If you're looking for something that shows you're a Boston fan, but you don't want a traditional MLB shirt, or something that just says "Yankees suck!" check out The Red Seat. The Red Seat makes Red Sox shirts that are different, reasonably priced, and cool. Why?

In retrospect, we think the seeds of "The Red Seat" were sown as early as Game 3 (Zimmer had it coming). Trying to convert a Yankee fan and wanting a souvenir to commemorate the great day of theater, we searched and searched, but to no avail. There was literally nothing around the park that wasn't a lame retread, obscenely priced or just plain obscene.

My favorite? God hates us. Of course, not *this* year. Oh no. This year is different. I hope.

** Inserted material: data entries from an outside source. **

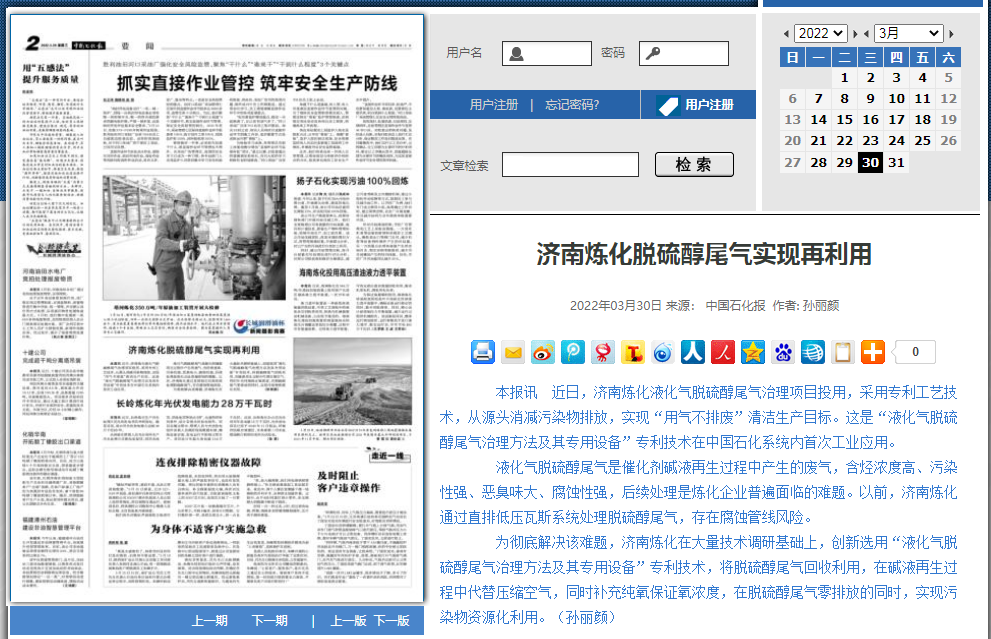The image size is (991, 639).
Task: Click the 忘记密码? link
Action: [572, 105]
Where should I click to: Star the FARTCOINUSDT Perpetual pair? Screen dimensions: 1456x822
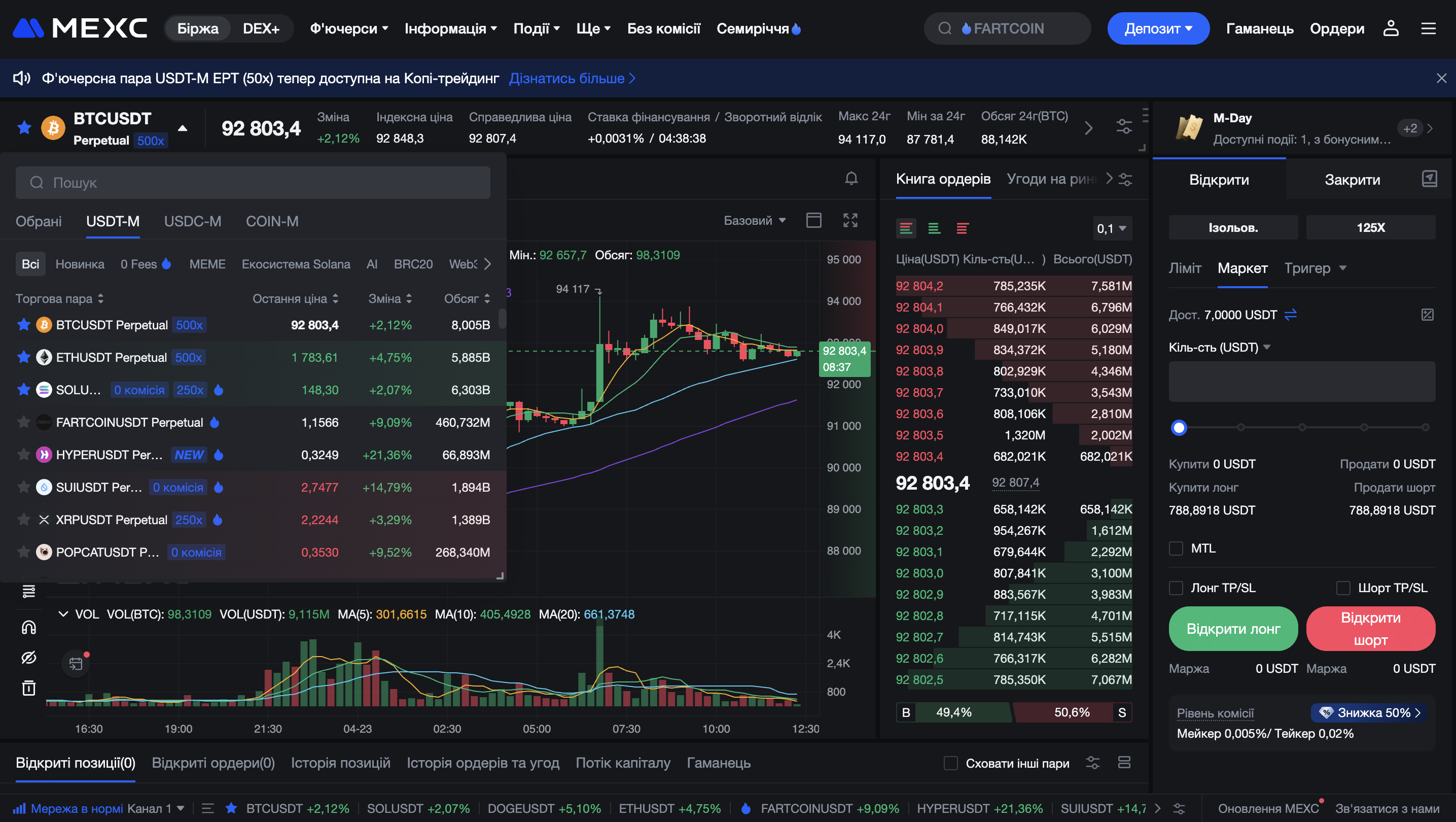[24, 422]
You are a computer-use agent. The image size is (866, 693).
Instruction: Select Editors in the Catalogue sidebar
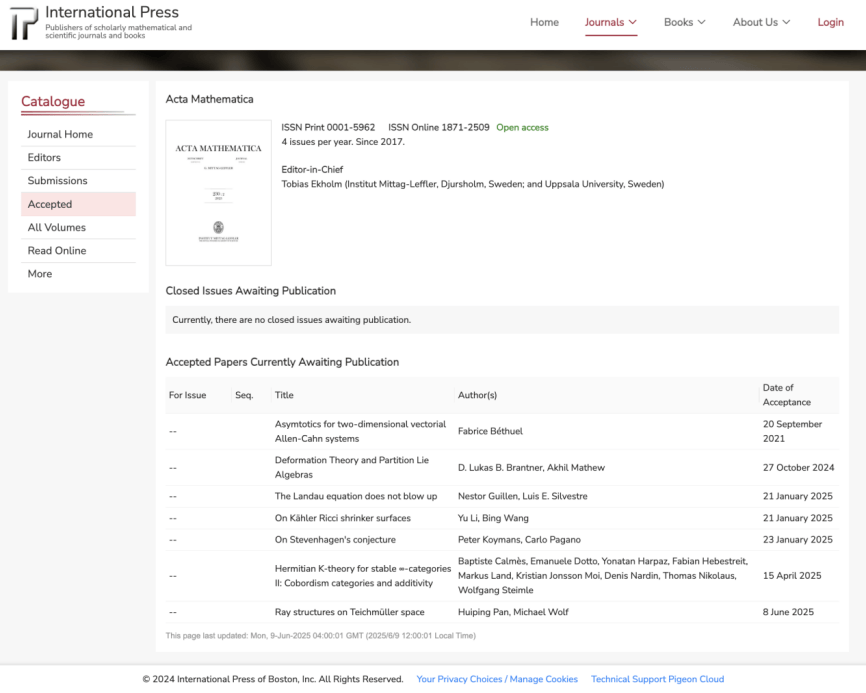pyautogui.click(x=44, y=157)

Tuna is getting less appealing every day

I used to be a tuna fiend, eating tuna sushi several times a week, and on the days when I didn't eat it raw, I'd have a tuna sandwich. Then all the reports came out about heightened mercury levels. Then new reports about even higher levels of contaminates, and recommendations that women of childbearing age limit tuna intake to once or twice a week. And now this, from yesterday's New York Times, Tuna's Red Glare? It Could Be Carbon Monoxide

Buyers of fresh tuna, whether at the sushi bar or the supermarket, often look for cherry-red flesh to tell them that the fish is top-quality. But it has become increasingly likely that the fish is bright red because it has been sprayed with carbon monoxide…

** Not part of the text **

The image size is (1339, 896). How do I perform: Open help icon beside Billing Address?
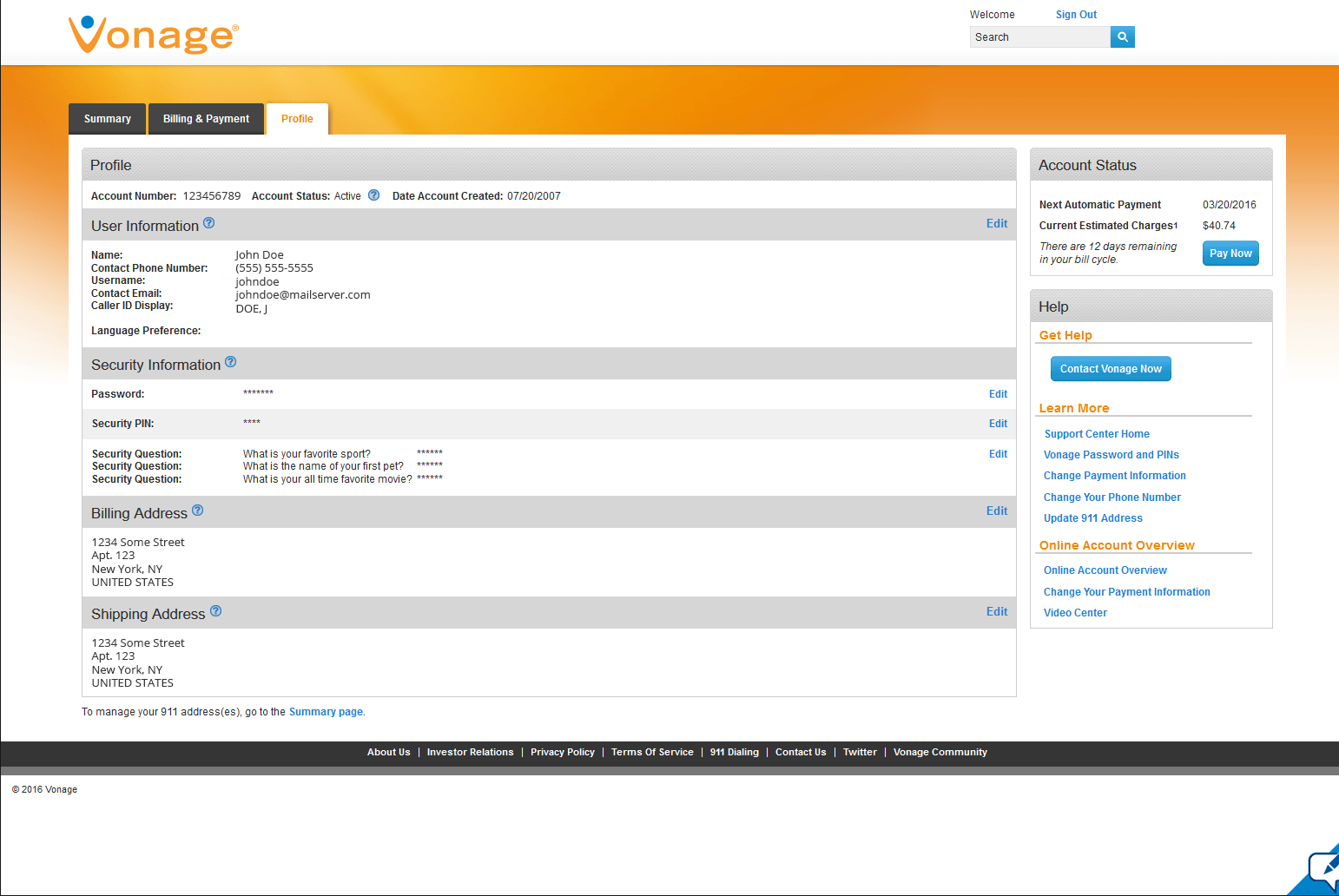click(198, 511)
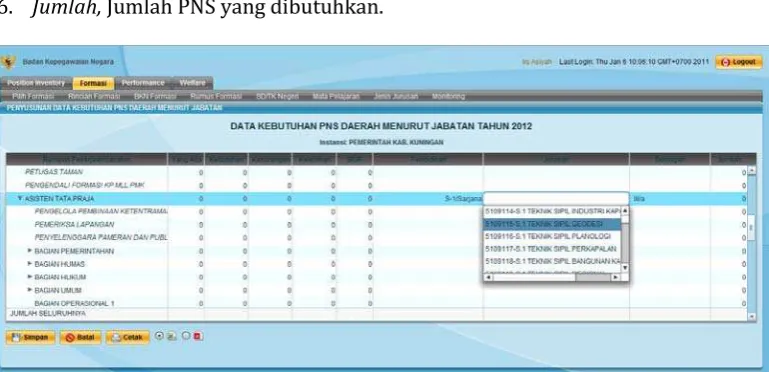Click the right arrow of the dropdown's horizontal scrollbar

click(x=615, y=277)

…[F]or most consumers around the world, vendors say, lollipop-red flesh signals freshness and quality. Tuna treated with carbon monoxide is bright red when first defrosted, and fades within a couple of days to a watermelon pink. But "you could put it in the trunk of your car for a year, and it wouldn't turn brown," said one sales representative at Anova Foods, a distributor in Atlanta, who spoke on condition of anonymity.

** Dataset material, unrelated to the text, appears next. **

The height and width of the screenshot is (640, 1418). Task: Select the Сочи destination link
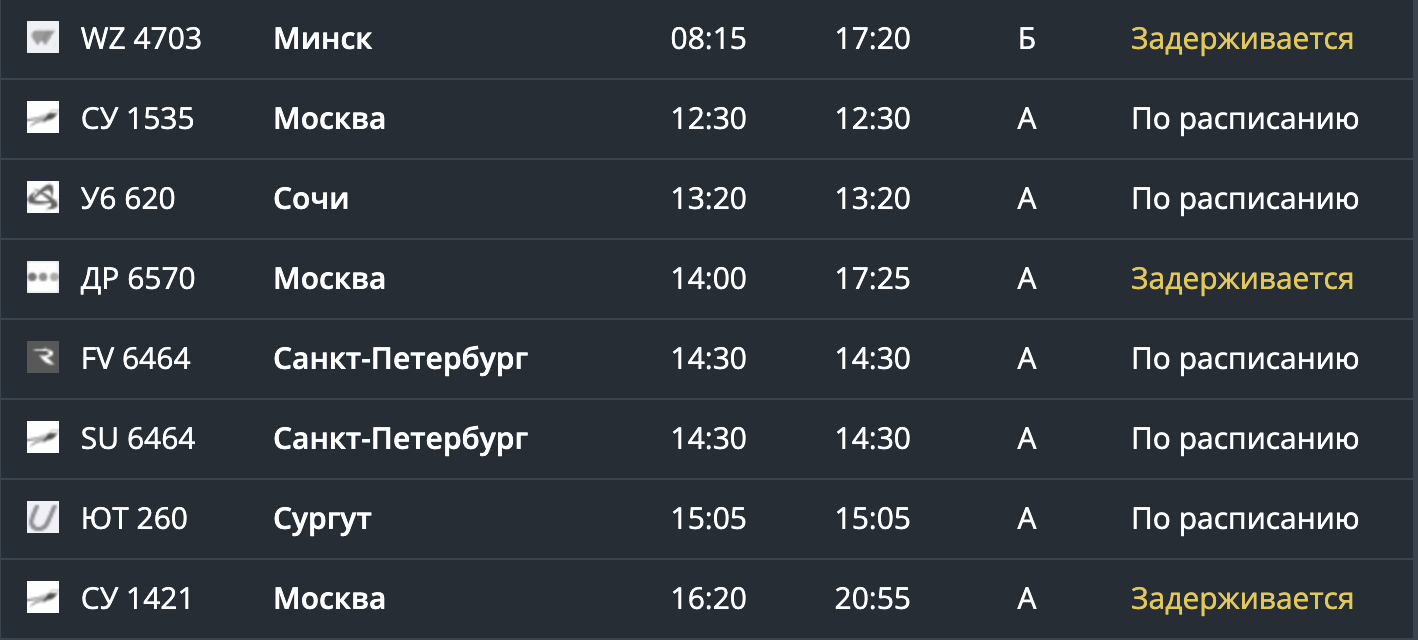(x=311, y=199)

Oy. Ick. This reminds me of when I read about a lot of sushi being frozen. Sometimes ignorance is bliss.

In other web related news

My former business partner and Pyra co-founder Evan Williams announced he's leaving Google as of Friday. It's hard to imagine that Blogger will soon be without any of its original team. I don't mean that in a bad way, in fact, I have absolute confidence in the team Ev's assembled at Google, but more in a sort of, "wow, we've all grown up" way. Grown up, and moved (or are moving) on to new projects, both online and off. I guess it's inevitable, but in a way it really marks the end of an era. It doesn't seem so long ago that we had those brick walls in SoMa, a team of four, and Blogger running on a desktop next to Ev's feet. My how far we've all come. Best of luck Ev on your next great adventure!

Go Sox!

One of the best parts of being back in Massachusetts is that everyone — well nearly everyone — who I hang out with is a Sox fan. Our chef even put a TV in the kitchen so we can follow the playoffs, and tomorrow we're opening early at 4 PM so people can come in and watch the game. On the menu? Hot dogs, popcorn, and Cracker Jacks, of course! Should be lots of fun. Let's hope Cornrroyo (my Anaheim friend's attempt to insult tomorrow's starting pitcher is to call Bronson Arroyo, who has cornrows, "Cornrroyo" but I think it's kind of funny so I'm using it in a positive manner) has his stuff and we can wrap this one up at home! Go Boston!

Masking tape kitchen silliness

Because I am a silly wacko, and because I know I can't possibly write everything about cooking and work all in one post, I will share this simple goofy story with you: One of the desserts we offer is plated with a squiggle of passion fruit sauce (prehaps a coulis? I am not sure. But it's on a squirt bottle and you make a zig-zag on the plate with it). The other day it ran out, and I had to refill two squirt bottles with new sauce. Since everything in the kitchen is labeled with masking tape, it was up to me as the refiller to label the new bottles. Others wrote "passion fruit" or "pas. fruit." I labeled my new bottles, "The Passion of the Fruit." It was my special kitchen homage to Mel Gibson and JC all in one.